**REQUEST**
Could you give every line of the entries below as a JSON list of strings, one string per line, with blank lines left out?

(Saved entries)
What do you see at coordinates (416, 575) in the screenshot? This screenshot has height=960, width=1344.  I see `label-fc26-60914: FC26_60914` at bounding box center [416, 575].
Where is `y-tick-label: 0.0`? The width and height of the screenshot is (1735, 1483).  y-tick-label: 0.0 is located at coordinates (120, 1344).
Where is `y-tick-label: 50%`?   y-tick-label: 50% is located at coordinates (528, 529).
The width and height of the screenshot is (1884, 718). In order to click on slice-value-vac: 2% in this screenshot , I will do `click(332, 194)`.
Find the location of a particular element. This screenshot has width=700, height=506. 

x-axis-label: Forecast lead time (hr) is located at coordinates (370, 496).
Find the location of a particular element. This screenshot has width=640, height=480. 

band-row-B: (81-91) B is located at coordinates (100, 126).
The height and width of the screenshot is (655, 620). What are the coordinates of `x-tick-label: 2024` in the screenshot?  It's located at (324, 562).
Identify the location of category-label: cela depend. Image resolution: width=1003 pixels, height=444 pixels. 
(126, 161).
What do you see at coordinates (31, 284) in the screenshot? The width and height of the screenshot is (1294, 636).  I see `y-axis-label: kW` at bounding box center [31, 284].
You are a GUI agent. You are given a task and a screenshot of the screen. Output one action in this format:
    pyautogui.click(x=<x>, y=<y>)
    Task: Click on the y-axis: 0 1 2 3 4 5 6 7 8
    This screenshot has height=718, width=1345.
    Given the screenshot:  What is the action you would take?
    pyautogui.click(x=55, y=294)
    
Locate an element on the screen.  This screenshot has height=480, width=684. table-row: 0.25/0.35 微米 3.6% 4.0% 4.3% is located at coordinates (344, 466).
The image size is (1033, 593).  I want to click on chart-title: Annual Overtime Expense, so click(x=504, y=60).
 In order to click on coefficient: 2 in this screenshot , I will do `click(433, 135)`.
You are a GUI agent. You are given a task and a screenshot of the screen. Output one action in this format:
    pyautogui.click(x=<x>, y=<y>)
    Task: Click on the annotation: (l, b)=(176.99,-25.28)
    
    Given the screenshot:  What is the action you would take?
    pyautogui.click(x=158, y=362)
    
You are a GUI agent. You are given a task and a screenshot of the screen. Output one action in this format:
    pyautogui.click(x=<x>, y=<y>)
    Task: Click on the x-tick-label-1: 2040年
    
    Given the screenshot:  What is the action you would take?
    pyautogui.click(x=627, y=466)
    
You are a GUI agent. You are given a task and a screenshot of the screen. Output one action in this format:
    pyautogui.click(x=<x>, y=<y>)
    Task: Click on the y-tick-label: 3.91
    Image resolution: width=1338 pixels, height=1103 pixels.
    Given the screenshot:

**WRITTEN RESPONSE**
[
  "What do you see at coordinates (416, 575) in the screenshot? This screenshot has height=960, width=1344.  I see `label-fc26-60914: FC26_60914` at bounding box center [416, 575].",
  "Where is `y-tick-label: 0.0`? The width and height of the screenshot is (1735, 1483).  y-tick-label: 0.0 is located at coordinates (120, 1344).",
  "Where is `y-tick-label: 50%`?   y-tick-label: 50% is located at coordinates (528, 529).",
  "The width and height of the screenshot is (1884, 718). In order to click on slice-value-vac: 2% in this screenshot , I will do `click(332, 194)`.",
  "Find the location of a particular element. This screenshot has width=700, height=506. ",
  "x-axis-label: Forecast lead time (hr) is located at coordinates (370, 496).",
  "Find the location of a particular element. This screenshot has width=640, height=480. ",
  "band-row-B: (81-91) B is located at coordinates (100, 126).",
  "The height and width of the screenshot is (655, 620). What are the coordinates of `x-tick-label: 2024` in the screenshot?  It's located at (324, 562).",
  "Identify the location of category-label: cela depend. Image resolution: width=1003 pixels, height=444 pixels. ",
  "(126, 161).",
  "What do you see at coordinates (31, 284) in the screenshot? The width and height of the screenshot is (1294, 636).  I see `y-axis-label: kW` at bounding box center [31, 284].",
  "You are a GUI agent. You are given a task and a screenshot of the screen. Output one action in this format:",
  "    pyautogui.click(x=<x>, y=<y>)",
  "    Task: Click on the y-axis: 0 1 2 3 4 5 6 7 8",
  "    This screenshot has height=718, width=1345.",
  "    Given the screenshot:  What is the action you would take?",
  "    pyautogui.click(x=55, y=294)",
  "Locate an element on the screen.  This screenshot has height=480, width=684. table-row: 0.25/0.35 微米 3.6% 4.0% 4.3% is located at coordinates (344, 466).",
  "The image size is (1033, 593).  I want to click on chart-title: Annual Overtime Expense, so click(x=504, y=60).",
  " In order to click on coefficient: 2 in this screenshot , I will do `click(433, 135)`.",
  "You are a GUI agent. You are given a task and a screenshot of the screen. Output one action in this format:",
  "    pyautogui.click(x=<x>, y=<y>)",
  "    Task: Click on the annotation: (l, b)=(176.99,-25.28)",
  "    Given the screenshot:  What is the action you would take?",
  "    pyautogui.click(x=158, y=362)",
  "You are a GUI agent. You are given a task and a screenshot of the screen. Output one action in this format:",
  "    pyautogui.click(x=<x>, y=<y>)",
  "    Task: Click on the x-tick-label-1: 2040年",
  "    Given the screenshot:  What is the action you would take?",
  "    pyautogui.click(x=627, y=466)",
  "You are a GUI agent. You are given a task and a screenshot of the screen. Output one action in this format:",
  "    pyautogui.click(x=<x>, y=<y>)",
  "    Task: Click on the y-tick-label: 3.91",
  "    Image resolution: width=1338 pixels, height=1103 pixels.",
  "    Given the screenshot:"
]